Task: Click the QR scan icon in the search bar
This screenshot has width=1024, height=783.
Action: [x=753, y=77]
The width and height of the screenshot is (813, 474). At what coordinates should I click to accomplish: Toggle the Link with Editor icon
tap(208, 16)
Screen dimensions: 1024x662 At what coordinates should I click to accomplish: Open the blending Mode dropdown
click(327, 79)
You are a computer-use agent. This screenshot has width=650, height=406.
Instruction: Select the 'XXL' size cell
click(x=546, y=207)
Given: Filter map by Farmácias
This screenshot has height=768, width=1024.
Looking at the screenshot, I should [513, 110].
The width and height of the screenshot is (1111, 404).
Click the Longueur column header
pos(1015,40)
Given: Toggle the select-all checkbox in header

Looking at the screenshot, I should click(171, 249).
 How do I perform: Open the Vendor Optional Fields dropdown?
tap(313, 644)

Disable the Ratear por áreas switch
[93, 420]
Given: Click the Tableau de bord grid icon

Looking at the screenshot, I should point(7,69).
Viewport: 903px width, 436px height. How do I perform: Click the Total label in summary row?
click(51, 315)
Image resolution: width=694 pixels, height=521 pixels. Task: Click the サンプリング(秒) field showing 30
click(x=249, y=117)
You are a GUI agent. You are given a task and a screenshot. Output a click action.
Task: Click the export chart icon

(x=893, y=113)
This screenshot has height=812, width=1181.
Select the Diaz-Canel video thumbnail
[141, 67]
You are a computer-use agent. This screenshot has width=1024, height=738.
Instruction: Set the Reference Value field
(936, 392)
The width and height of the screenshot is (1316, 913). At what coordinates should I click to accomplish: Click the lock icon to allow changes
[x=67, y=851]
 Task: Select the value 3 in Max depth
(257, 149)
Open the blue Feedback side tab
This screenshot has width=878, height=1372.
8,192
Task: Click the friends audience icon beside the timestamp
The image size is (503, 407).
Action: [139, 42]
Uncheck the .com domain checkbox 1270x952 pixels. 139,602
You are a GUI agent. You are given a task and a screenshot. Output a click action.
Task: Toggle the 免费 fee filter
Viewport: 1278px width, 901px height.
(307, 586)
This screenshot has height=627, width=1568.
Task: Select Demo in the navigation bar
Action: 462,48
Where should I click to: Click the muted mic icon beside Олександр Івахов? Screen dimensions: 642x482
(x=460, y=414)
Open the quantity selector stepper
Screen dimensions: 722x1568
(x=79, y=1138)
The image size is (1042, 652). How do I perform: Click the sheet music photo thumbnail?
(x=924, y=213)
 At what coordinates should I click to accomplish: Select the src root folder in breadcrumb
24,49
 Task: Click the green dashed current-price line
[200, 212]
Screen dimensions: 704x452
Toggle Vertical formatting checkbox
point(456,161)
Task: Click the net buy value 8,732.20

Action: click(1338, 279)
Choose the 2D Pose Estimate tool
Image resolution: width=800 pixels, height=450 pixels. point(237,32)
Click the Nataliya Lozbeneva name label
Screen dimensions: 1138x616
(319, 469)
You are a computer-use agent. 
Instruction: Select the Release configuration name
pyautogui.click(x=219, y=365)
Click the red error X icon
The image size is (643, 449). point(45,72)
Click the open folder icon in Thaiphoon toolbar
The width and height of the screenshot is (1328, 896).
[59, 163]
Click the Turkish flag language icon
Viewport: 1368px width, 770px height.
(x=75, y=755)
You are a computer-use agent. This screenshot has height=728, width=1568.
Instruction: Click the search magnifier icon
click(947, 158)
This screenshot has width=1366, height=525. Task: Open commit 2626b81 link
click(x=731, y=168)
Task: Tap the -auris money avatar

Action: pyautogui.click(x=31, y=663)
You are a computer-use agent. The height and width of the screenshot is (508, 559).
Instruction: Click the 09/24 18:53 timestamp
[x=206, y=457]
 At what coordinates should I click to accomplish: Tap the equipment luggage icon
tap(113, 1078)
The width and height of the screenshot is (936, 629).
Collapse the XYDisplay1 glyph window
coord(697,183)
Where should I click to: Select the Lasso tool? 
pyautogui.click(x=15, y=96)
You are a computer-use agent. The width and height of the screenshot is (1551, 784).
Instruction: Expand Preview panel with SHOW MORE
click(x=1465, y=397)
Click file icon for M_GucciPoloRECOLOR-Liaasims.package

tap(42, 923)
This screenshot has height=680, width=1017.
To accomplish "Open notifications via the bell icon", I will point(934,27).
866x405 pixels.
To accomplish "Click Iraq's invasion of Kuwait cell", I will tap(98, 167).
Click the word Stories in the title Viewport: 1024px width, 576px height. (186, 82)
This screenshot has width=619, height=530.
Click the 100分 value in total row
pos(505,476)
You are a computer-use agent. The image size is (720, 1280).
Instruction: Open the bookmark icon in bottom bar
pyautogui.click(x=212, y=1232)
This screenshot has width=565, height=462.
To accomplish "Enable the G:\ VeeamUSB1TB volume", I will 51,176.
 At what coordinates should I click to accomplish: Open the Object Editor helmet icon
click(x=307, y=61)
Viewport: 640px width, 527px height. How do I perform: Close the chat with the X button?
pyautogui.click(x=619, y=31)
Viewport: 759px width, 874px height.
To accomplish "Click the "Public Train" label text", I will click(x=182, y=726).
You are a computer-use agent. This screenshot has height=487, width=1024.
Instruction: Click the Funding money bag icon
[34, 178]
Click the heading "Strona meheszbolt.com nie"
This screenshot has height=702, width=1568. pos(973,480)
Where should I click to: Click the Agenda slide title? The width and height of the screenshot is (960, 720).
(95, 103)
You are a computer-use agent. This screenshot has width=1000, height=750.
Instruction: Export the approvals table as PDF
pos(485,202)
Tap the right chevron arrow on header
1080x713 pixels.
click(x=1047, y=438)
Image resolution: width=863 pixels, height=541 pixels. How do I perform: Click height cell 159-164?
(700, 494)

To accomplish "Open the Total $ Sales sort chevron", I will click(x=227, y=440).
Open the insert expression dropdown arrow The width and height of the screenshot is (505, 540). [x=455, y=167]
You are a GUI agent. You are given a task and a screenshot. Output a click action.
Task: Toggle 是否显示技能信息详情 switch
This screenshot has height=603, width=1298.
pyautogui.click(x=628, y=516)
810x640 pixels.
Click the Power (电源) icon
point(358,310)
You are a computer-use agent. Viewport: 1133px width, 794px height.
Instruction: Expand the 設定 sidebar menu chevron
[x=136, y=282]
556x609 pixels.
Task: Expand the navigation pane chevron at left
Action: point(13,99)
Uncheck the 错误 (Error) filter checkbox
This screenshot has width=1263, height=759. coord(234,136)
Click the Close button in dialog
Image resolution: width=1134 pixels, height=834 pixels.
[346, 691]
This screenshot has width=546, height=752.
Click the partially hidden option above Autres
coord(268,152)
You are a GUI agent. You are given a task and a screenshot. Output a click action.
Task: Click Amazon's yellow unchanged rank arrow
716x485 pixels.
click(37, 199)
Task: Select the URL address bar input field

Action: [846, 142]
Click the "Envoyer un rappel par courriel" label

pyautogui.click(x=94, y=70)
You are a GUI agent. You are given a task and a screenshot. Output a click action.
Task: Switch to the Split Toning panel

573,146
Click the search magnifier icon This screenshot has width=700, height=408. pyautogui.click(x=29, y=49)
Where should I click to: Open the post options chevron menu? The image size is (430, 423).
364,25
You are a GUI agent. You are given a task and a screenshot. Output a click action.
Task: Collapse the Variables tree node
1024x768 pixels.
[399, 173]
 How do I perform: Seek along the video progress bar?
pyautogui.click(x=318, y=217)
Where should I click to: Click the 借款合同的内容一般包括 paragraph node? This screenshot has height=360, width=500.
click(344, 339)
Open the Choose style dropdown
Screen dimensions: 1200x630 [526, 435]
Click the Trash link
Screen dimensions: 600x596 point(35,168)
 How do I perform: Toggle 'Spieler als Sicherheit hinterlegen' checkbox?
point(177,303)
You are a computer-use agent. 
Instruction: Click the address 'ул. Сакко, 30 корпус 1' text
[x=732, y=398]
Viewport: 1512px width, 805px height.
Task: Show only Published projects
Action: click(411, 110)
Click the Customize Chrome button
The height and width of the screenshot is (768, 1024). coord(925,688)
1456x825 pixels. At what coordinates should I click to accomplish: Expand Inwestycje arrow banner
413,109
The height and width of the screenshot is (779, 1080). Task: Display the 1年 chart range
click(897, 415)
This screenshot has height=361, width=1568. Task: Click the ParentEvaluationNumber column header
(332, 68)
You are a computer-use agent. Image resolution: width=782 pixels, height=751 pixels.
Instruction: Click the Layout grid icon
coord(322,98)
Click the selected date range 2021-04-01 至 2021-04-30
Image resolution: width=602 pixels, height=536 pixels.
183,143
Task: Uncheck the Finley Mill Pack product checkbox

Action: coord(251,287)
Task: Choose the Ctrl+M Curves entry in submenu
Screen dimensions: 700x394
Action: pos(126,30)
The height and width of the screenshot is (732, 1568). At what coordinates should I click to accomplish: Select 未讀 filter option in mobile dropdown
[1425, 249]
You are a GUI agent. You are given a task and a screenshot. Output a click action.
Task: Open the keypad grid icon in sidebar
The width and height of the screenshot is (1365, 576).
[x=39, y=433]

# [What is required]
Return all lines from the data above with "will" in them.

# [Written reply]
To accomplish "Open notifications via the bell icon", I will point(934,27).
To accomplish "Click Iraq's invasion of Kuwait cell", I will tap(98, 167).
To accomplish "Enable the G:\ VeeamUSB1TB volume", I will 51,176.
To accomplish "Click the "Public Train" label text", I will click(x=182, y=726).
To accomplish "Open the Total $ Sales sort chevron", I will click(x=227, y=440).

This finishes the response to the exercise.